═══ Task inputs

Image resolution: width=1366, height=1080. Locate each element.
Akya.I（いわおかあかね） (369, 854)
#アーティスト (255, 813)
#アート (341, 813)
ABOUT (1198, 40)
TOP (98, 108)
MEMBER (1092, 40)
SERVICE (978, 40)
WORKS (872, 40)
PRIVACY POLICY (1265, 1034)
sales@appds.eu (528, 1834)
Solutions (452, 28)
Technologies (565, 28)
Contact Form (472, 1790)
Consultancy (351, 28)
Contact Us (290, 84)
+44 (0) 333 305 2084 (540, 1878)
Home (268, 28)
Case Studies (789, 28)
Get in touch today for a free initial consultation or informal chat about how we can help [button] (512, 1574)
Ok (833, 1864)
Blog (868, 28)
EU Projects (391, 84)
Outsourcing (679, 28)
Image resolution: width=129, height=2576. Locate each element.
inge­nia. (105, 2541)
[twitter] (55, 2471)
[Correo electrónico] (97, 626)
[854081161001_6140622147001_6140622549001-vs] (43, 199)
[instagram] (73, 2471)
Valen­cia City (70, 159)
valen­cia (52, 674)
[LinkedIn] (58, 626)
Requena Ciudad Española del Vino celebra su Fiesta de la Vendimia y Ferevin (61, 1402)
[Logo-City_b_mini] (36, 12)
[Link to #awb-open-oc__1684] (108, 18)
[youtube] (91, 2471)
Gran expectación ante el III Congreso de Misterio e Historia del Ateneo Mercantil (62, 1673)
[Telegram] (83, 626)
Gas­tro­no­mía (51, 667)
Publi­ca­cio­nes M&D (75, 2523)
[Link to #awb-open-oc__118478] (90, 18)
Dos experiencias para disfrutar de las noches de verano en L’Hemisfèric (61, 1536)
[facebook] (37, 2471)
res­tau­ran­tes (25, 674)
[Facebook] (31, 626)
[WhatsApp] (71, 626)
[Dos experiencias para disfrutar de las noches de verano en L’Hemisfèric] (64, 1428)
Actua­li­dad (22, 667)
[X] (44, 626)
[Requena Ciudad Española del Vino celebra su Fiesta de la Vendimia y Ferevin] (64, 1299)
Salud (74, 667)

══════

▶ [Aim of the task]
Which of the lines above carry the string "Vendimia"? Pick them out and copy them.

▶ [Final answer]
Requena Ciudad Española del Vino celebra su Fiesta de la Vendimia y Ferevin (61, 1402)
[Requena Ciudad Española del Vino celebra su Fiesta de la Vendimia y Ferevin] (64, 1299)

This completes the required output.